Okay, the title’s a lie. What happens on day off NEVER stays on day off. In fact, all the details of what happened on your day off will probably make it back to camp before you do.
Depending on what camp you end up at you will most likely have one day off per week – yup, just 24 hours to take a break from camp and get up to whatever mischief you can manage in that short space of time.
Working 24/7, 6 days a week, in what’s known as the ‘camp bubble’, with little access to the outside world, means that absolutely everyone on camp is dying for a little bit of gossip – just something they can talk about that isn’t their campers or how tired they are.
So when day off comes around, everyone looks forward to the stories that will soon be making the rounds about who got drunk and pissed the bed (true story), who threw their handbag in a dumpster and then called the police, thinking it had been lost or stolen (also a true story) and, of course, who hooked up with who (many, many true stories).
That’s all well and good, I hear you say, but how does day off actually work? Who will I be with, where will I go, how will I get there?
Obviously I can only speak from my own experience at the camp I work at, but many camps have a similar system, so hopefully this will answer most of your questions.
At my camp there is pretty much always someone on day off, apart from on opening and closing day. You will be with the same group of people on every day day off, and you will have one day off per week (24 hours – 4:30pm to 4:30pm the following day).
We always have somewhere between 8 and 15 people on day off together, depending on what day it is – different roles put certain restrictions on who can go off when, so it’s mostly random as to who you’ll end up with. For example, if you are the only archery or riflery instructor, then you can only go on day off on a non-teaching day.
Camp provides us with van runs to a few set places at certain times (although if you plan in advance and are very nice to the driver, you might be able to specify your own times to be dropped off or picked up). We can go to Lakeville (about 5 minutes away, with a few restaurants and a beach), Millerton (about 10 minutes drive, with a few shops, restaurants, cafes and a cinema), or Torrington (30 minutes away, with shops, bars, restaurants and hotels. This is where we go if we want to stay off camp for the night). And if we ask in advance, we can get a lift to the station to get the train to New York City!
Obviously if you have your own car (or have someone on your day off who has a car), then you can go wherever you like, whenever you like, which is heaps nicer than having to be restricted by the camp driver and van run rules.
Camp does not allow alcohol to be brought onto the premises, or for you to be drunk on camp, so if you intend on getting drunk, you have to stay away. So you’ll get a hotel (and try to squeeze as many people as possible into one room to save money), go to a bar and probably get as wasted as you can, before waking up with a killer hangover and heading back to camp the following afternoon.

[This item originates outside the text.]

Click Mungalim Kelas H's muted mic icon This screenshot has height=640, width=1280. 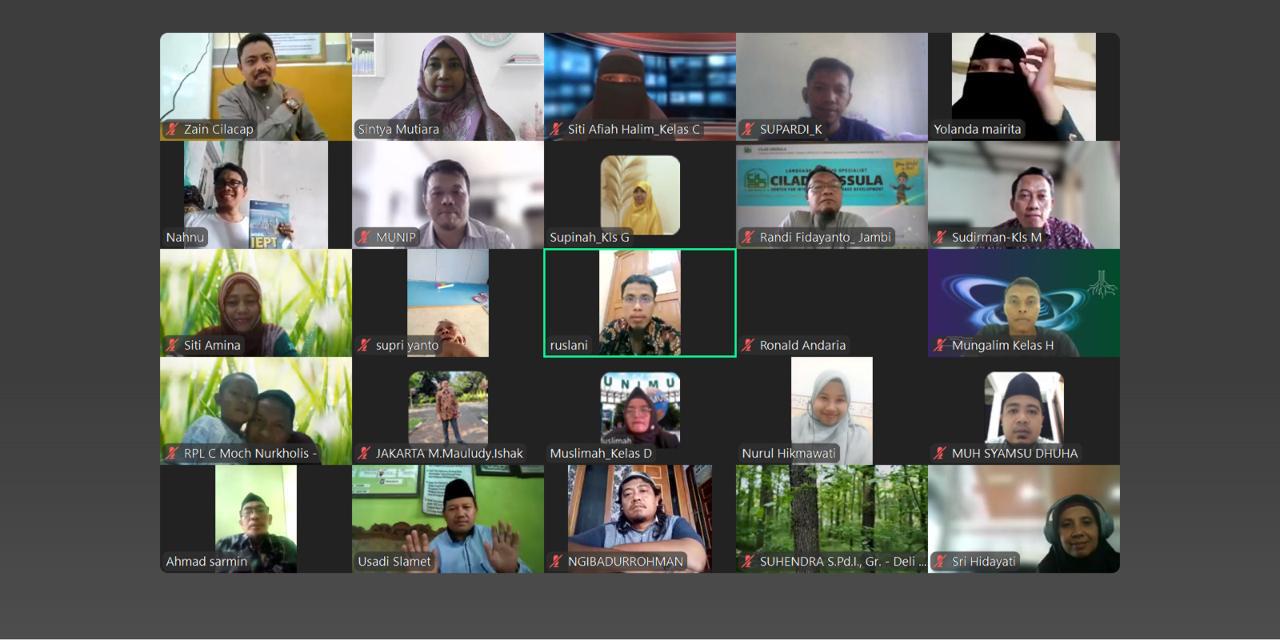[x=941, y=346]
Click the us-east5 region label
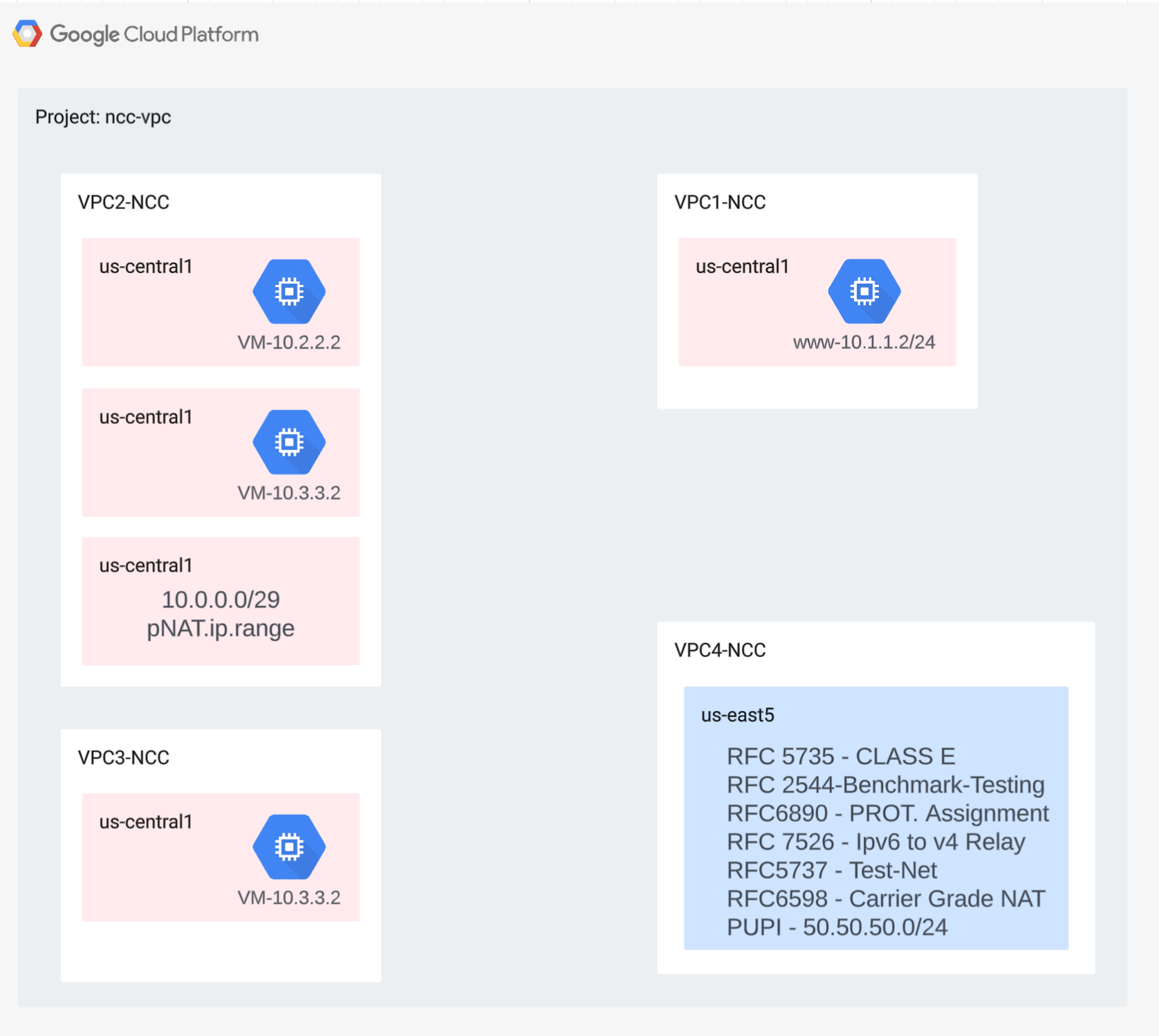Viewport: 1159px width, 1036px height. pos(737,715)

However, day off doesn’t always have to be about drinking. Most people like to spread out the hectic days off between a few more chilled ones. You could go out for a nice meal, have a few beers or go to the movies, before spending the next day shopping or just hanging out in a lovely little cafe. Sure, this sort of day off won’t provide your fellow counselors with their much needed gossip, but you will save money and you won’t be left totally hungover the next evening while you try to take care of your kids.
What you do on day off is really up to you (and your car situation), but the options available to you are pretty much endless. You could:
- Go shopping at a mall.
- Go on a bike ride.
- Make use of camp’s facilities and take a canoe out on the lake.
- Go tubing down a river.
- Find some waterfalls to jump off.
- Go to a bar.
- Stay at a hotel.
- Sit in a cafe.
- Go for a walk.
- Get some ice cream.
- Go to the beach.
- Visit a friend’s house.
- Sit in your bunk/the staff lodge/a friend’s cabin and watch movies all day.
- Go camping.
- Visit New York City (or your closest big city).
- Go the batting cages and hit some balls
- Play a round of crazy golf, or go to the driving range.
- Do anything you can possibly think of!
So while 24 hours doesn’t seem like a lot, if you plan it right, you can definitely pack in a lot into your days off, giving you a few awesome additions to your summer camp experience, and maybe providing everyone back at camp with a few laughs too!